-- What you have to do --
Repeat every record exactly, omitting the pictures.

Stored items
----

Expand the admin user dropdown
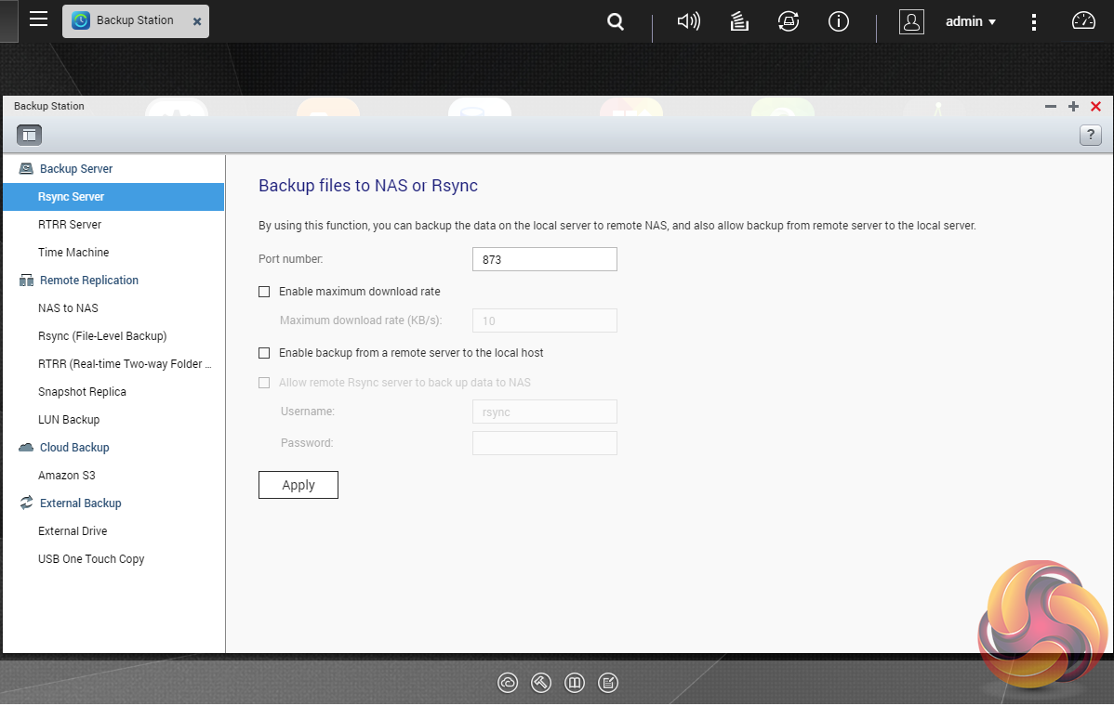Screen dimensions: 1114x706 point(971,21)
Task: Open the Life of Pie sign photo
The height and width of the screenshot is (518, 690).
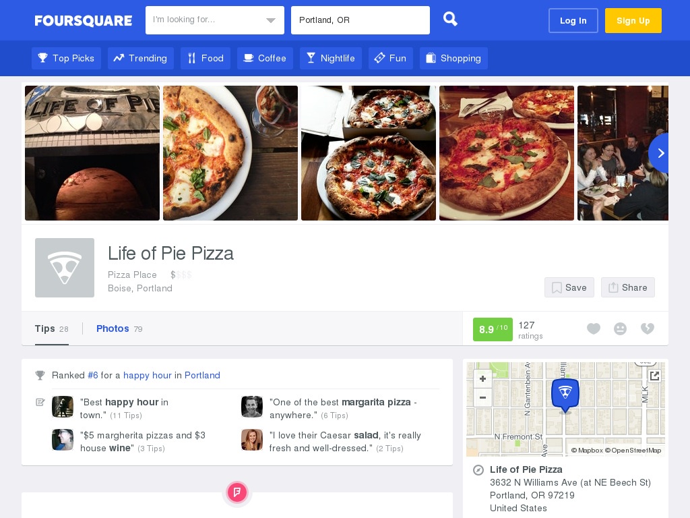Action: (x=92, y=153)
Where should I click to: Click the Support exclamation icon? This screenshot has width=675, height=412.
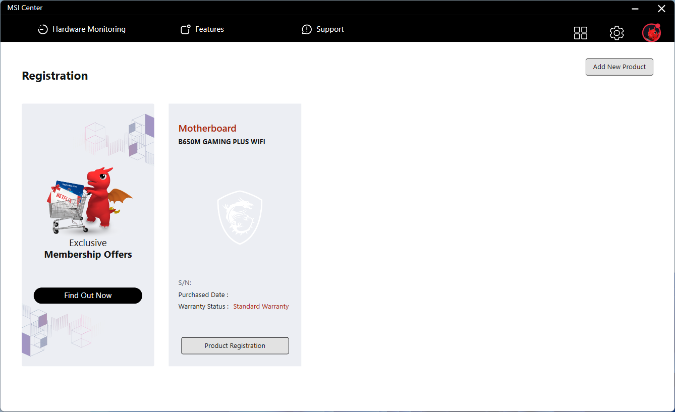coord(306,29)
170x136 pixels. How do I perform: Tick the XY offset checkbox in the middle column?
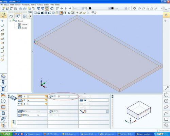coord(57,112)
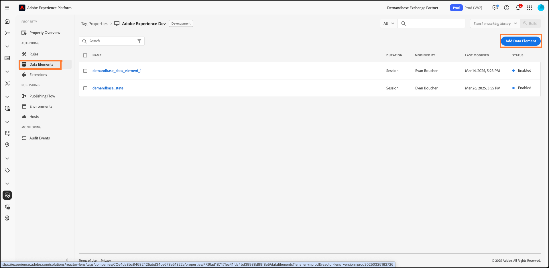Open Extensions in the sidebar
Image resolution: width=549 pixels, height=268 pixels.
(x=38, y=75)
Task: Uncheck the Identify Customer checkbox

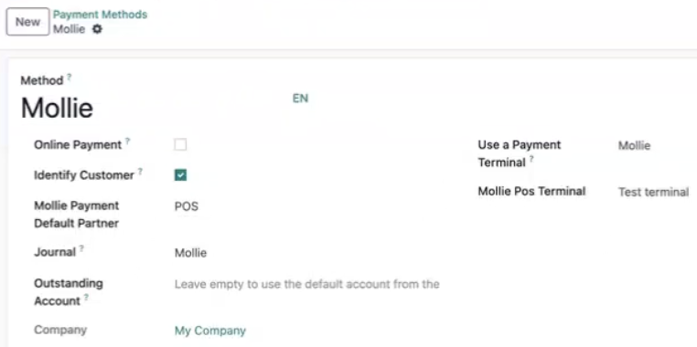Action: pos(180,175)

----

-- Answer space --
Expand the admin user dropdown
Screen dimensions: 1114x706 point(971,21)
Task: Open the Life of Pie sign photo
The height and width of the screenshot is (518, 690).
Action: (x=92, y=153)
Where should I click to: Click the Support exclamation icon? This screenshot has width=675, height=412.
coord(306,29)
170x136 pixels. How do I perform: Tick the XY offset checkbox in the middle column?
coord(57,112)
Open Extensions in the sidebar
Image resolution: width=549 pixels, height=268 pixels.
(x=38, y=75)
Task: Uncheck the Identify Customer checkbox

Action: pos(180,175)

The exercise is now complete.